With the monopoly over violence, the state also needed to support the military and colonial expeditions and their governance. Together with keeping the nobility intact with the royal policies - by spending a vast amount of resources on their loyalty by creating and providing positions in the government and extending the state´s reach, through the state´s own police presence in the regions (Tilly, 1985). A vast amount of bureaucracy had been needed to be established to support the order and security of the state.

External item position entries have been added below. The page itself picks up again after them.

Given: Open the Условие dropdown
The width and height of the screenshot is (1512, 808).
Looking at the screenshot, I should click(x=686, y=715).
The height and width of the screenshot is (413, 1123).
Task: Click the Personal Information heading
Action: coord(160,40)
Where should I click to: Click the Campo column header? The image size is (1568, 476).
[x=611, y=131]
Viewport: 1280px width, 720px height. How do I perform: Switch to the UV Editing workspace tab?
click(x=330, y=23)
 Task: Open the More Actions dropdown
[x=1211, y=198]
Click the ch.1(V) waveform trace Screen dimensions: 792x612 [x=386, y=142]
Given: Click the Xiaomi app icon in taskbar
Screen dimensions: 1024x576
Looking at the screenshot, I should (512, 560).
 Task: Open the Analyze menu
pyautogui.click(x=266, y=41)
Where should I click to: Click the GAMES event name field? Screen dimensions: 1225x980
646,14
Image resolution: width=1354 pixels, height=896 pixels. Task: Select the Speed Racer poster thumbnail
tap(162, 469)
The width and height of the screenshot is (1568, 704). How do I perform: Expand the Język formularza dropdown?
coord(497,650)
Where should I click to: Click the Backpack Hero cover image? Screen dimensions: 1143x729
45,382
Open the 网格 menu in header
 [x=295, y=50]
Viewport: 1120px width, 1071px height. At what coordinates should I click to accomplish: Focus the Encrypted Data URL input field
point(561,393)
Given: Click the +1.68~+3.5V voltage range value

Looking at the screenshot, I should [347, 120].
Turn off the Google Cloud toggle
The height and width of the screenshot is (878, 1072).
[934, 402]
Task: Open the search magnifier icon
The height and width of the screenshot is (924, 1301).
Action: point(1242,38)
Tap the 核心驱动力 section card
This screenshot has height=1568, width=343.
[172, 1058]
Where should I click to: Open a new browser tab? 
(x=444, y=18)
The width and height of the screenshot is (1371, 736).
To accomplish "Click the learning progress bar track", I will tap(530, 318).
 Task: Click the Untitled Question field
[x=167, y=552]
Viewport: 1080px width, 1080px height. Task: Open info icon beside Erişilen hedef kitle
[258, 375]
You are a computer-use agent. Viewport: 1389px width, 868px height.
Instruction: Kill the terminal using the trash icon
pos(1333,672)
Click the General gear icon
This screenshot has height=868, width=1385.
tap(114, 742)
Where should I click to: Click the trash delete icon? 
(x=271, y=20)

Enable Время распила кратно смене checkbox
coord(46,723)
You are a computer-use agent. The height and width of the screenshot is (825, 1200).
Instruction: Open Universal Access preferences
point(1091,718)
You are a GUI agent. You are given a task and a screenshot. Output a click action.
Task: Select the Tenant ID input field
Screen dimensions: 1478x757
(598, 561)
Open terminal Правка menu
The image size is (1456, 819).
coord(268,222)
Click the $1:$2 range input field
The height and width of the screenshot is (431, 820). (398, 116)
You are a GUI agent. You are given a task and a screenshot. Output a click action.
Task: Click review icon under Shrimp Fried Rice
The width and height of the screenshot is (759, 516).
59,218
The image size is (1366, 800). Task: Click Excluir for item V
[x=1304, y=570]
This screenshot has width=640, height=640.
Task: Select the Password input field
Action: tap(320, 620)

It is thinkable that those two variants of bureaucratization of the French state are not separable but interlinked. Tilly's war-making theory, together with Moore's peasant revolution theory go hand in hand with the further unfolding of the understanding of the size of the French state. Those two development trajectories resulting in the welfare system they have - a largely conservative one according to Esping-Andersen (1990). Conservative social system being erected through pre-industrial and pre-commercial social channels, Esping-Andersen (1990) assessing that the conservative social ideology dismissing the commodification of a human, considering it as a “morally degrading, socially corrupting, atomizing, and anomie”. Conservatism sees individuals that they “are not meant to compete or struggle, but to subordinate self-interest to recognized authority and prevailing institutions” (Esping-Andersen, 1990, p. 38). The genesis of a welfare conservatism being a

reaction to the French Revolution and the Paris Commune. It was avowedly nationalistic and anti-revolutionary, and ·sought to arrest the democratic impulse. It feared social levelling, and favoured a society that retained both hierarchy and class. Status, rank, and class were natural and given; class conflicts, however, were not. If we permit democratic mass participation, and allow authority and status boundaries to dissolve, the result is a collapse of the social order (Esping-Andersen, 1990 pp. 10-11 ).

Method of control applied to the French bureaucracy to ensure their allegiance, giving them a status and thus, as Bismark and von Taaffe did, ensure through the social system the detente of radical ideas which could change the social structure (Esping-Andersen,1990).

References

Esping-Andersen, G. (1990). The Three Worlds of Welfare Capitalism. Princeton University Press.

Gerring, J. (2004, May). American Political Science Review 98(2), pp. 341-354

Guy, B. C. J. (2021, January 22). France has passed a law protecting the sounds and smells of the countryside. CNN. https://edition.cnn.com/travel/article/france-rural-noise-law-scli-intl/index.html

Kusá, D. (2021). Comparative Politics Reader. Bisla College Press

Kusá, D. (2021) Scientific Research Methods Exercise Book. Bisla College Press

Lijphart, A. (1971). Comparative Politics and the Comparative Method. American Political Science Review, 65(3), 682–693. https://doi.org/10.2307/1955513

Mediavilla, L. (2019, December 6). Réformes des retraites : un an après les « gilets jaunes », l’inquiétude des commerçants. Les Echos. https://www.lesechos.fr/industrie-services/conso-distribution/reformes-des-retraites-un-an-apres-les-gilets-jaunes-linquietude-des-commercants-1154225

Moore, B. (1966). Social Origins of Dictatorship and Democracy: Lord and Peasant in the Making of the Modern World. Beacon Press.

Skocpol, T. (1976). France, Russia, China: A Structural Analysis of Social Revolutions. Comparative Studies in Society and History, 18(2), 175–210. https://doi.org/10.1017/s0010417500008197

Verdier-Molinié, A. (2015). On va dans le mur. . . Albin Michel.